(Data shown begins)

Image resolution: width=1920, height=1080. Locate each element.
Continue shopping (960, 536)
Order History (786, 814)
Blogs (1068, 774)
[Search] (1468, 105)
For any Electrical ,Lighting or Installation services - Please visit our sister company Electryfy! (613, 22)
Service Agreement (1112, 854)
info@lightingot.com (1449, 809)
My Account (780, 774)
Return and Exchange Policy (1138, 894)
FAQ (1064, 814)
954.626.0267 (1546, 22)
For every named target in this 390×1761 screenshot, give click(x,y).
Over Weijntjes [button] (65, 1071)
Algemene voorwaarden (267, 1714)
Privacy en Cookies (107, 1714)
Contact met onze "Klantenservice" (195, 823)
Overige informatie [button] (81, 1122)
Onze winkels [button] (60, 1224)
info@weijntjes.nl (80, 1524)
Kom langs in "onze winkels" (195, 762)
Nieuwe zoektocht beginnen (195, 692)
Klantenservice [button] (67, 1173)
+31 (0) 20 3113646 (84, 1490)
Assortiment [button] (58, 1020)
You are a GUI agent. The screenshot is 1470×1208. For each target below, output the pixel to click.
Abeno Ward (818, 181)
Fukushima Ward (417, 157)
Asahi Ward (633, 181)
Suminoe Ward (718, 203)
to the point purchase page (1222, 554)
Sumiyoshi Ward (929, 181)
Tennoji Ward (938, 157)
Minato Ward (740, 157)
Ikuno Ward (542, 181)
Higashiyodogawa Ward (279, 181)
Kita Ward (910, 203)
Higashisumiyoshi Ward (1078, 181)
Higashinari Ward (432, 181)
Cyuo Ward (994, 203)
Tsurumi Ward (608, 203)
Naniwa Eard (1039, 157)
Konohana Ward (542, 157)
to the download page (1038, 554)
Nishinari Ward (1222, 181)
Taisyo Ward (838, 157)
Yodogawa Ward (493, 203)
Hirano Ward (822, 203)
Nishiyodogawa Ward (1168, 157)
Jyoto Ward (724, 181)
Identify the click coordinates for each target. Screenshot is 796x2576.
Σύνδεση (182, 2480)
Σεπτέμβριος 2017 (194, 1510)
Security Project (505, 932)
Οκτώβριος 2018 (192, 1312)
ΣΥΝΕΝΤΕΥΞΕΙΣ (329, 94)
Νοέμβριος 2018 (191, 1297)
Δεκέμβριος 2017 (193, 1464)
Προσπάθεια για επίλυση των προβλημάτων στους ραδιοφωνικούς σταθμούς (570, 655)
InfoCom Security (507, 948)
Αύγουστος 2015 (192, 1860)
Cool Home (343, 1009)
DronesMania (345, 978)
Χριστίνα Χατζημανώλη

(Data shown ends)

Task to carry out => Copy out every line in the records where the word "target" is found.

Problem solution =>
For every named target in this 390×1761 screenshot, give click(x,y).
You are a GUI agent. The screenshot is 1470×1208. For each target below, output the pixel to click.
Identify the click coordinates for each target. Screenshot is 796x2576.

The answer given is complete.